INPUT FOR THIS TASK
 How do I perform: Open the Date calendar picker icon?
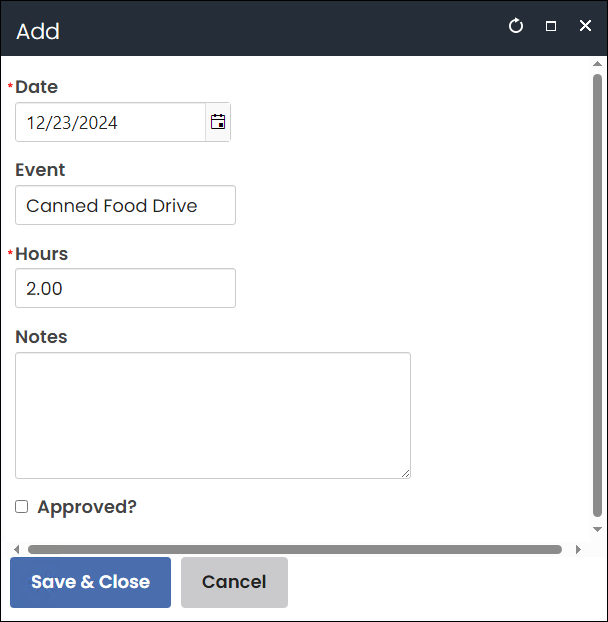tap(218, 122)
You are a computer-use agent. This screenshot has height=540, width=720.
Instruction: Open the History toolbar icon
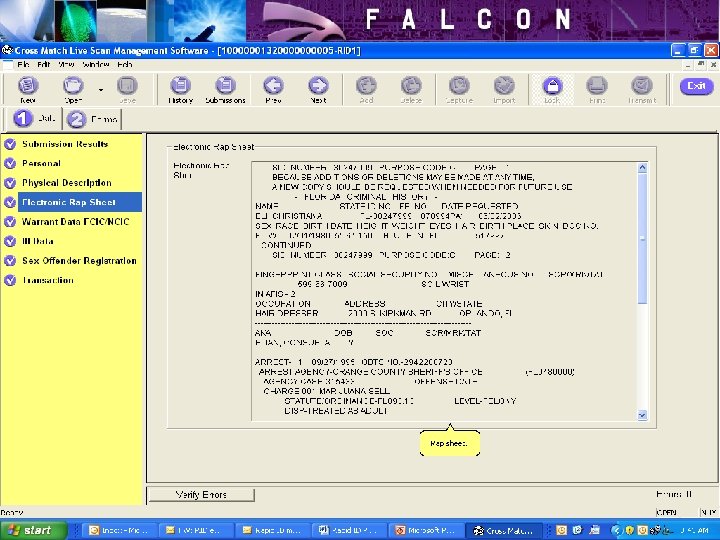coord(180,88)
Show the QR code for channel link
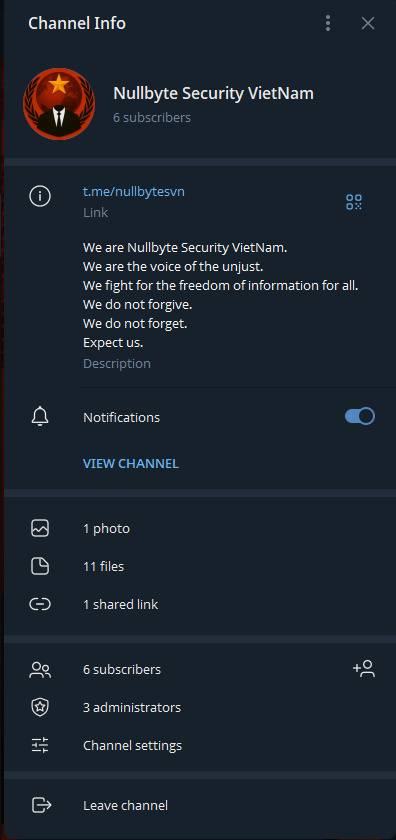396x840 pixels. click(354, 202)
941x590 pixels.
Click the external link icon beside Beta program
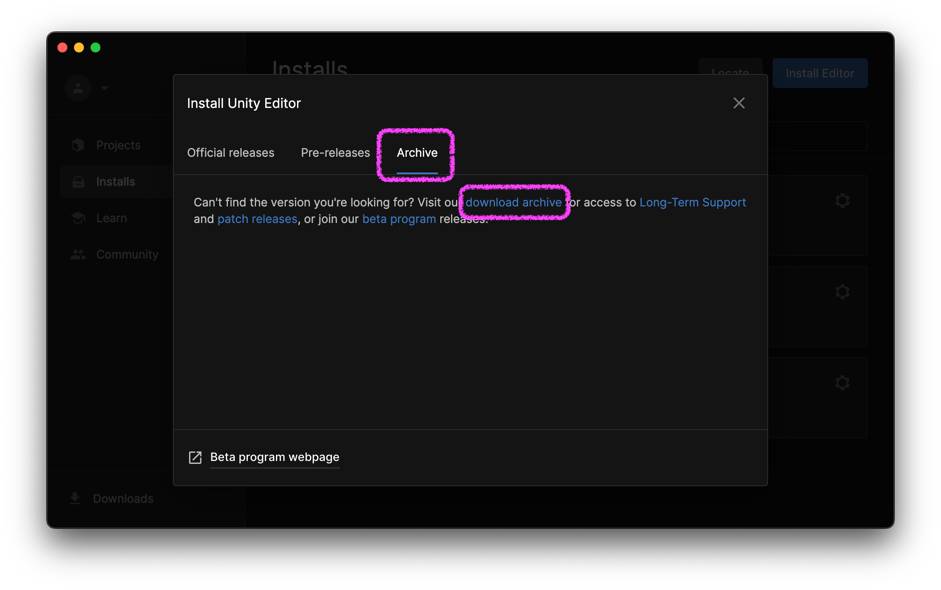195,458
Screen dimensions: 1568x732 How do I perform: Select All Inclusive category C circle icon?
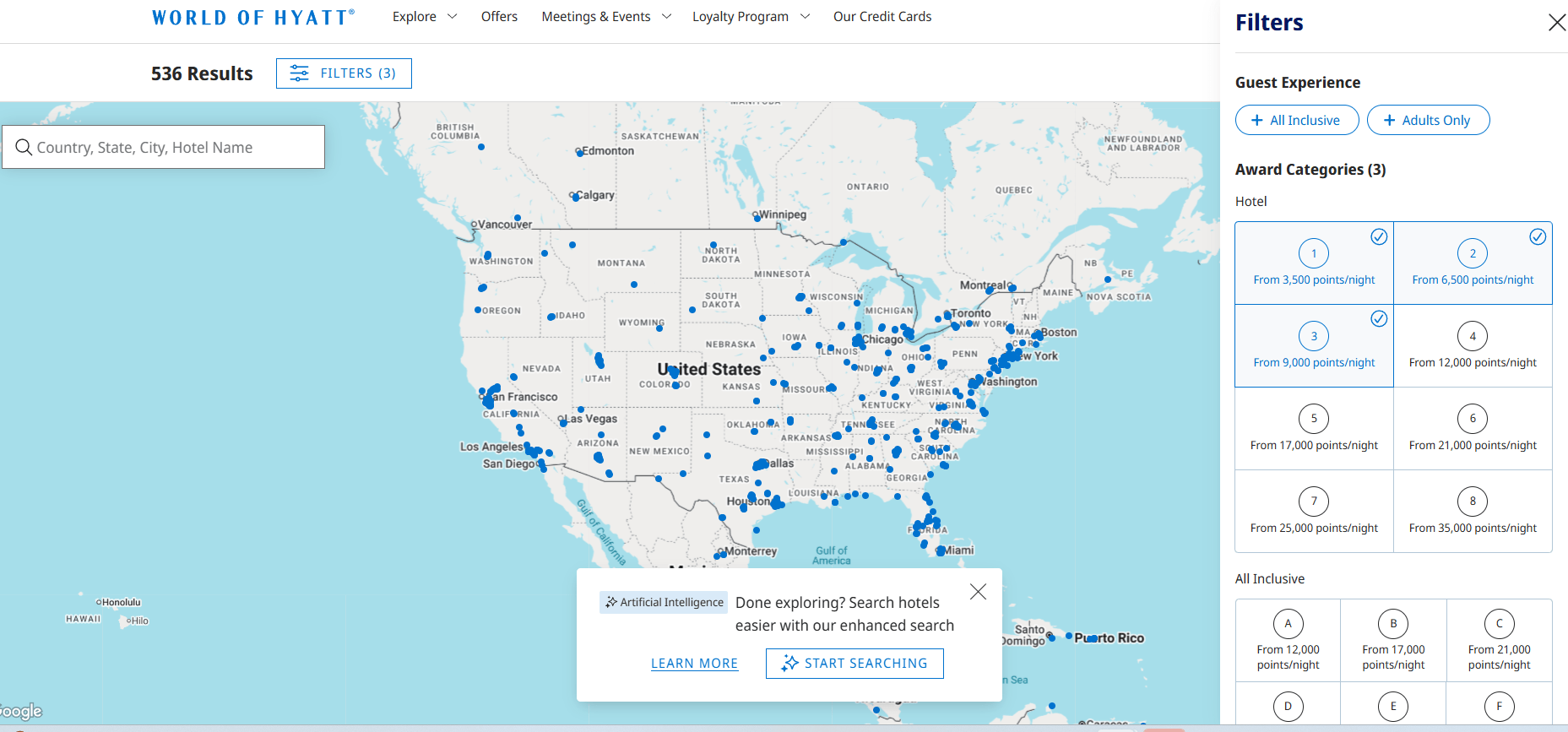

TASK REQUIREMENTS
Set down the entries word for word, omitting all pictures.

EXPECTED ANSWER
 How do I perform: Open the Date calendar picker icon?
tap(218, 122)
You are a computer-use agent. This screenshot has height=540, width=720.
Instruction: Open the History toolbar icon
coord(180,88)
Show the QR code for channel link
396x840 pixels. click(354, 202)
941x590 pixels.
Click the external link icon beside Beta program
195,458
Screen dimensions: 1568x732 How do I perform: Select All Inclusive category C circle icon?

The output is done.